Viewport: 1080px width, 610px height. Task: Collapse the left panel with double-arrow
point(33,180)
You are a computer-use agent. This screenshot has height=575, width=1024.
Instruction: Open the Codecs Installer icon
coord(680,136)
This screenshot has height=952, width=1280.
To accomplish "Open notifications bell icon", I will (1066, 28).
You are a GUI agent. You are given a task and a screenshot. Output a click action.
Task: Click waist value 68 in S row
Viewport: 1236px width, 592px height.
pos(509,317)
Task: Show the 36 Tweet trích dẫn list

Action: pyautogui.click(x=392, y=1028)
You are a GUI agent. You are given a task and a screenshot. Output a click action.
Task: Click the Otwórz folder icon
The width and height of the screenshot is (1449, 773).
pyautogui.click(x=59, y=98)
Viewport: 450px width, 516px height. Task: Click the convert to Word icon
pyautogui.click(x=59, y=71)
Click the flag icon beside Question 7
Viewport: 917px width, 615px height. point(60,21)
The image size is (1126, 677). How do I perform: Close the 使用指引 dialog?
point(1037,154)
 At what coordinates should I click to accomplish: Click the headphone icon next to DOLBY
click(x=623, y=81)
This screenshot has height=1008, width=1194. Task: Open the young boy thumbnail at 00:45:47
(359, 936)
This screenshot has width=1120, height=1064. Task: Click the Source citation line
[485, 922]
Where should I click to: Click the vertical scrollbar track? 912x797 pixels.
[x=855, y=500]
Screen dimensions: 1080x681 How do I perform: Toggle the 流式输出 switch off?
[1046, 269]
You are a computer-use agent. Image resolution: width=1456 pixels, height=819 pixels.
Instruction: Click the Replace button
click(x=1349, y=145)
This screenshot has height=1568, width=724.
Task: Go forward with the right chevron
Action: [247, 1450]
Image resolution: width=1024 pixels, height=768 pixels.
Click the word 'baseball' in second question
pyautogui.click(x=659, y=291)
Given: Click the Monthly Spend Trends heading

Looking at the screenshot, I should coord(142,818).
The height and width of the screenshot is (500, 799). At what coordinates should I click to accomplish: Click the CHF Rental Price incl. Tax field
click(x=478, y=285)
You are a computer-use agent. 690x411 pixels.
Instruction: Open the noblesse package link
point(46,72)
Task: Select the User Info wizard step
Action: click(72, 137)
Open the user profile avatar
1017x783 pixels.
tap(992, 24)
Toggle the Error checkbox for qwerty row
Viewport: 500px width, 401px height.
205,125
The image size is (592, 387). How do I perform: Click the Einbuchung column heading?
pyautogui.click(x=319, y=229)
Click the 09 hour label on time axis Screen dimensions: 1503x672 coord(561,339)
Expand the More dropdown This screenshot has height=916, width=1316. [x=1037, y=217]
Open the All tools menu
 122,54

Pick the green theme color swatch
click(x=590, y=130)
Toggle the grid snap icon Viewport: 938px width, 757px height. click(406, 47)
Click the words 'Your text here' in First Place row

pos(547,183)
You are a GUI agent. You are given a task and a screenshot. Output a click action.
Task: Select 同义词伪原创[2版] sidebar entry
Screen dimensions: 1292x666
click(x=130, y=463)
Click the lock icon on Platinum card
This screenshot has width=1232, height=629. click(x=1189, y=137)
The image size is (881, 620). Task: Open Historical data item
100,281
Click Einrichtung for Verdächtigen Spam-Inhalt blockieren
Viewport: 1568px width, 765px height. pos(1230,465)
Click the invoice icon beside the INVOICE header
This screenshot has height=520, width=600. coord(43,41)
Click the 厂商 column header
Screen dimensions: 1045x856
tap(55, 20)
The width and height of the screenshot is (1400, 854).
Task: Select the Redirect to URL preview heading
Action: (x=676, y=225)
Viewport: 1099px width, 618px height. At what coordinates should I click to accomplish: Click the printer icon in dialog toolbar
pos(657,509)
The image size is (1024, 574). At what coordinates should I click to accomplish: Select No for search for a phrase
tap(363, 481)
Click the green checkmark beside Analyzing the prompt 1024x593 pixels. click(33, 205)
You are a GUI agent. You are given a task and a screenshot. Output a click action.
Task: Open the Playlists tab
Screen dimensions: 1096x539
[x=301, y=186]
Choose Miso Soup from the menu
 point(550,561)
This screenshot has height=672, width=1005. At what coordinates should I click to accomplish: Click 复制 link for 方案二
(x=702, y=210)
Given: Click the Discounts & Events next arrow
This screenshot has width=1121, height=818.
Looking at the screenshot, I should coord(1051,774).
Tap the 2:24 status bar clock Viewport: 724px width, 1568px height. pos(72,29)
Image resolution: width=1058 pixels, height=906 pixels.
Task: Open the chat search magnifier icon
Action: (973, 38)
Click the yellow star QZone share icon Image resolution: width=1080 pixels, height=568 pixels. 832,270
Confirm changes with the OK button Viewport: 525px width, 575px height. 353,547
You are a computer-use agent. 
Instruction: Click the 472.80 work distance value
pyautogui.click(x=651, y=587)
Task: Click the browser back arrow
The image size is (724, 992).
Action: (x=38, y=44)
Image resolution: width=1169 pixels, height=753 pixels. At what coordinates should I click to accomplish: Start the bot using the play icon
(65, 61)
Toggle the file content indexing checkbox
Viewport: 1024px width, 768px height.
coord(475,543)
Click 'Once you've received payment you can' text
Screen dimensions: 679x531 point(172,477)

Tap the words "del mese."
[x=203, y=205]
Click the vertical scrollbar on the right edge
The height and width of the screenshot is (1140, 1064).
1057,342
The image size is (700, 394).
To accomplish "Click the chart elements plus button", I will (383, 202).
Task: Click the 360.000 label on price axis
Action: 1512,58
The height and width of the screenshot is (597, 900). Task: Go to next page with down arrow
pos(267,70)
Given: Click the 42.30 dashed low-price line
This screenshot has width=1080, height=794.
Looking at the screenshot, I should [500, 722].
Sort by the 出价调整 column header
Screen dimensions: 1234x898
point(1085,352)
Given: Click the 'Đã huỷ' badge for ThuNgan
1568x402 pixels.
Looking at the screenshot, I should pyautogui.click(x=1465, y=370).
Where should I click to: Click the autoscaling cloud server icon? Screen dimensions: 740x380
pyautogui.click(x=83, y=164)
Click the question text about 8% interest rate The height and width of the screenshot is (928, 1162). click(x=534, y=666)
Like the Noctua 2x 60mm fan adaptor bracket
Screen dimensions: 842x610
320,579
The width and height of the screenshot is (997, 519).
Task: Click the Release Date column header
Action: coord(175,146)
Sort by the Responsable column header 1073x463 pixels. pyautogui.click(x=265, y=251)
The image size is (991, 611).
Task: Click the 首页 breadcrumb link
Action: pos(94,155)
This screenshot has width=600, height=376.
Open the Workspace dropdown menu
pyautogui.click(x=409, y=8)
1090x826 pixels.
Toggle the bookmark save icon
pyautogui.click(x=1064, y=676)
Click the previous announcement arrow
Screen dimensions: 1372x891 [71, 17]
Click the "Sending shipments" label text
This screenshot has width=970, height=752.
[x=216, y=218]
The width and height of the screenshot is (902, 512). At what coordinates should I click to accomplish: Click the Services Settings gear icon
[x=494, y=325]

PROBLEM TO SOLVE:
Repeat all of the data shown above, exactly as it appears.

RESPONSE TO THE TASK:
Viewport: 1080px width, 610px height. Task: Collapse the left panel with double-arrow
point(33,180)
You are a computer-use agent. This screenshot has height=575, width=1024.
Instruction: Open the Codecs Installer icon
coord(680,136)
This screenshot has height=952, width=1280.
To accomplish "Open notifications bell icon", I will (1066, 28).
You are a GUI agent. You are given a task and a screenshot. Output a click action.
Task: Click waist value 68 in S row
Viewport: 1236px width, 592px height.
pos(509,317)
Task: Show the 36 Tweet trích dẫn list

Action: pyautogui.click(x=392, y=1028)
You are a GUI agent. You are given a task and a screenshot. Output a click action.
Task: Click the Otwórz folder icon
The width and height of the screenshot is (1449, 773).
pyautogui.click(x=59, y=98)
Viewport: 450px width, 516px height. Task: Click the convert to Word icon
pyautogui.click(x=59, y=71)
Click the flag icon beside Question 7
Viewport: 917px width, 615px height. point(60,21)
The image size is (1126, 677). How do I perform: Close the 使用指引 dialog?
point(1037,154)
 At what coordinates should I click to accomplish: Click the headphone icon next to DOLBY
click(x=623, y=81)
This screenshot has height=1008, width=1194. Task: Open the young boy thumbnail at 00:45:47
(359, 936)
This screenshot has width=1120, height=1064. Task: Click the Source citation line
[485, 922]
Where should I click to: Click the vertical scrollbar track? 912x797 pixels.
[x=855, y=500]
Screen dimensions: 1080x681 How do I perform: Toggle the 流式输出 switch off?
[1046, 269]
You are a computer-use agent. Image resolution: width=1456 pixels, height=819 pixels.
Instruction: Click the Replace button
click(x=1349, y=145)
This screenshot has height=1568, width=724.
Task: Go forward with the right chevron
Action: [247, 1450]
Image resolution: width=1024 pixels, height=768 pixels.
Click the word 'baseball' in second question
pyautogui.click(x=659, y=291)
Given: Click the Monthly Spend Trends heading

Looking at the screenshot, I should coord(142,818).
The height and width of the screenshot is (500, 799). At what coordinates should I click to accomplish: Click the CHF Rental Price incl. Tax field
click(x=478, y=285)
You are a computer-use agent. 690x411 pixels.
Instruction: Open the noblesse package link
point(46,72)
Task: Select the User Info wizard step
Action: click(72, 137)
Open the user profile avatar
1017x783 pixels.
tap(992, 24)
Toggle the Error checkbox for qwerty row
Viewport: 500px width, 401px height.
205,125
The image size is (592, 387). How do I perform: Click the Einbuchung column heading?
pyautogui.click(x=319, y=229)
Click the 09 hour label on time axis Screen dimensions: 1503x672 coord(561,339)
Expand the More dropdown This screenshot has height=916, width=1316. [x=1037, y=217]
Open the All tools menu
 122,54

Pick the green theme color swatch
click(x=590, y=130)
Toggle the grid snap icon Viewport: 938px width, 757px height. click(406, 47)
Click the words 'Your text here' in First Place row

pos(547,183)
You are a GUI agent. You are given a task and a screenshot. Output a click action.
Task: Select 同义词伪原创[2版] sidebar entry
Screen dimensions: 1292x666
click(x=130, y=463)
Click the lock icon on Platinum card
This screenshot has width=1232, height=629. click(x=1189, y=137)
The image size is (881, 620). Task: Open Historical data item
100,281
Click Einrichtung for Verdächtigen Spam-Inhalt blockieren
Viewport: 1568px width, 765px height. pos(1230,465)
Click the invoice icon beside the INVOICE header
This screenshot has height=520, width=600. coord(43,41)
Click the 厂商 column header
Screen dimensions: 1045x856
tap(55, 20)
The width and height of the screenshot is (1400, 854).
Task: Select the Redirect to URL preview heading
Action: (x=676, y=225)
Viewport: 1099px width, 618px height. At what coordinates should I click to accomplish: Click the printer icon in dialog toolbar
pos(657,509)
The image size is (1024, 574). At what coordinates should I click to accomplish: Select No for search for a phrase
tap(363, 481)
Click the green checkmark beside Analyzing the prompt 1024x593 pixels. click(33, 205)
You are a GUI agent. You are given a task and a screenshot. Output a click action.
Task: Open the Playlists tab
Screen dimensions: 1096x539
[x=301, y=186]
Choose Miso Soup from the menu
 point(550,561)
This screenshot has height=672, width=1005. At what coordinates should I click to accomplish: Click 复制 link for 方案二
(x=702, y=210)
Given: Click the Discounts & Events next arrow
This screenshot has width=1121, height=818.
Looking at the screenshot, I should coord(1051,774).
Tap the 2:24 status bar clock Viewport: 724px width, 1568px height. pos(72,29)
Image resolution: width=1058 pixels, height=906 pixels.
Task: Open the chat search magnifier icon
Action: (973, 38)
Click the yellow star QZone share icon Image resolution: width=1080 pixels, height=568 pixels. 832,270
Confirm changes with the OK button Viewport: 525px width, 575px height. 353,547
You are a computer-use agent. 
Instruction: Click the 472.80 work distance value
pyautogui.click(x=651, y=587)
Task: Click the browser back arrow
The image size is (724, 992).
Action: (x=38, y=44)
Image resolution: width=1169 pixels, height=753 pixels. At what coordinates should I click to accomplish: Start the bot using the play icon
(65, 61)
Toggle the file content indexing checkbox
Viewport: 1024px width, 768px height.
coord(475,543)
Click 'Once you've received payment you can' text
Screen dimensions: 679x531 point(172,477)

Tap the words "del mese."
[x=203, y=205]
Click the vertical scrollbar on the right edge
The height and width of the screenshot is (1140, 1064).
1057,342
The image size is (700, 394).
To accomplish "Click the chart elements plus button", I will (383, 202).
Task: Click the 360.000 label on price axis
Action: 1512,58
The height and width of the screenshot is (597, 900). Task: Go to next page with down arrow
pos(267,70)
Given: Click the 42.30 dashed low-price line
This screenshot has width=1080, height=794.
Looking at the screenshot, I should [500, 722].
Sort by the 出价调整 column header
Screen dimensions: 1234x898
point(1085,352)
Given: Click the 'Đã huỷ' badge for ThuNgan
1568x402 pixels.
Looking at the screenshot, I should pyautogui.click(x=1465, y=370).
Where should I click to: Click the autoscaling cloud server icon? Screen dimensions: 740x380
pyautogui.click(x=83, y=164)
Click the question text about 8% interest rate The height and width of the screenshot is (928, 1162). click(x=534, y=666)
Like the Noctua 2x 60mm fan adaptor bracket
Screen dimensions: 842x610
320,579
The width and height of the screenshot is (997, 519).
Task: Click the Release Date column header
Action: coord(175,146)
Sort by the Responsable column header 1073x463 pixels. pyautogui.click(x=265, y=251)
The image size is (991, 611).
Task: Click the 首页 breadcrumb link
Action: pos(94,155)
This screenshot has width=600, height=376.
Open the Workspace dropdown menu
pyautogui.click(x=409, y=8)
1090x826 pixels.
Toggle the bookmark save icon
pyautogui.click(x=1064, y=676)
Click the previous announcement arrow
Screen dimensions: 1372x891 [71, 17]
Click the "Sending shipments" label text
This screenshot has width=970, height=752.
[x=216, y=218]
The width and height of the screenshot is (902, 512). At what coordinates should I click to accomplish: Click the Services Settings gear icon
[x=494, y=325]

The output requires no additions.